Abstract

To examine the extent of equity in access to health care, their determinants and reasons of unmet need of a rural population in Malaysia. Exploratory cross-sectional survey administered by trained interviewers among participants of a health screening program. A rural plantation estate in the West Coast of Peninsular Malaysia. One hundred and thirty out of 142 adults above 18years old who attended the program. Percentages of respondents reporting realised access and unmet need to health care, determinants of both access indicators and reasons for unmet need. Realised access associated with need but not predisposing or enabling factors and unmet need not associated with any variables were considered equitable. A total of 88 (67.7%) respondents had visited a doctor (realised access) in the past 6months and 24.8% (n=31) experienced unmet need in the past 12months.

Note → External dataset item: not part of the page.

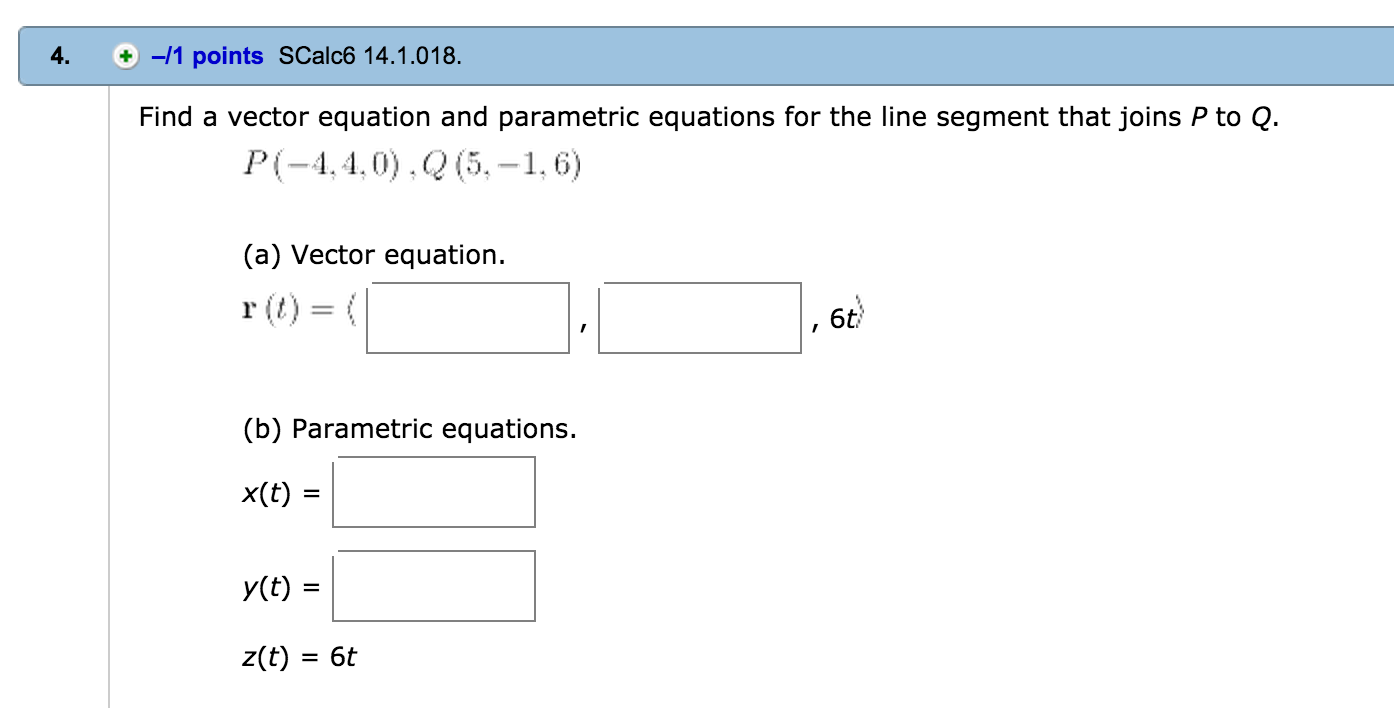Click into the x(t) answer field
Image resolution: width=1394 pixels, height=708 pixels.
pyautogui.click(x=434, y=492)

Using logistic regression, realised access was associated with presence of chronic disease (OR 6.97, P<0.001), whereas unmet need was associated with low education level (OR 6.50, P<0.05), 'poor' or 'fair' self-assessed health status (OR 6.03, P<0.05) and highest income group (>RM 2000 per month) (OR 51.27, P<0.05). Personal choice (67.7%) was more commonly expressed than barriers (54.8%) as reasons for unmet need. The study found equity in realised access and inequity in unmet need among the rural population, the latter associated with education level, subjective health status and income. Despite not being generalisable, the findings highlight the need for a national level study on equity in access before the country reforms its health system.